Dataset entries
* * *
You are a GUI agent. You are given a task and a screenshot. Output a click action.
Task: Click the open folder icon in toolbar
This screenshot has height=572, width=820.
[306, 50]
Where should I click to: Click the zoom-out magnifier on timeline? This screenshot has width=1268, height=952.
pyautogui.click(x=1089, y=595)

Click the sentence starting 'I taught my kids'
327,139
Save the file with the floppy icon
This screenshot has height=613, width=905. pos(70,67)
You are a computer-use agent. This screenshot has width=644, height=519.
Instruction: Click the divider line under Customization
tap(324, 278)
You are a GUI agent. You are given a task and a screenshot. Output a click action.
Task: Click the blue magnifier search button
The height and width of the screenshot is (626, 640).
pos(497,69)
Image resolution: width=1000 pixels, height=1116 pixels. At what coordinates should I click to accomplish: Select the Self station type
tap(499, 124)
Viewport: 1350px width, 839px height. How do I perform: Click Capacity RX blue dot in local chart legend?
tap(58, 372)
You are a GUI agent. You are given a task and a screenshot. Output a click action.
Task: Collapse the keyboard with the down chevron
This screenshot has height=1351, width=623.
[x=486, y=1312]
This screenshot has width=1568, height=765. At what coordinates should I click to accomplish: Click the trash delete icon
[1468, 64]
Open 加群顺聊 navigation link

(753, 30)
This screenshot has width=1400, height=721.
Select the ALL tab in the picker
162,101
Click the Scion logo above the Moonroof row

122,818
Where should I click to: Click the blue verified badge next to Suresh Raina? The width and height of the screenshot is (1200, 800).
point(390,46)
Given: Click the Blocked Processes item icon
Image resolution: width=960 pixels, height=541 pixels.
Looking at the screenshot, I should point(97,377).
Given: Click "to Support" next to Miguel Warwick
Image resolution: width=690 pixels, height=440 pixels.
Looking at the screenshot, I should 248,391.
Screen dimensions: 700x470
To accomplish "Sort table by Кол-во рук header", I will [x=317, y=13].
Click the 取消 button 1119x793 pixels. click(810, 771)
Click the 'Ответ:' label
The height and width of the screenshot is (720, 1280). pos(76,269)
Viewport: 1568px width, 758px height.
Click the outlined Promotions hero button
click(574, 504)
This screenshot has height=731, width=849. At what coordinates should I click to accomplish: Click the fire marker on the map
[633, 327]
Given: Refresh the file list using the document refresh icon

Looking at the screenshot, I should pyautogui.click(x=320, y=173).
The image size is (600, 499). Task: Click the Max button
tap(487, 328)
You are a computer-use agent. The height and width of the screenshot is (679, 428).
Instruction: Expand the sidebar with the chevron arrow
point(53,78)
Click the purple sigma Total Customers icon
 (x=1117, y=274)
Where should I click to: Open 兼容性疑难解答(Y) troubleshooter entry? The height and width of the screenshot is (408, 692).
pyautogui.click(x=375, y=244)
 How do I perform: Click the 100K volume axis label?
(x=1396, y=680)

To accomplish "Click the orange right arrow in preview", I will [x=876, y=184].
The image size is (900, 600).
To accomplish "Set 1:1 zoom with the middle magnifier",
* * *
How to complete this task:
The answer is every line in the data where the word "computer" appears.

Answer for the task:
You are a computer-use agent. This screenshot has width=644, height=519.
You are a computer-use agent. The height and width of the screenshot is (679, 428).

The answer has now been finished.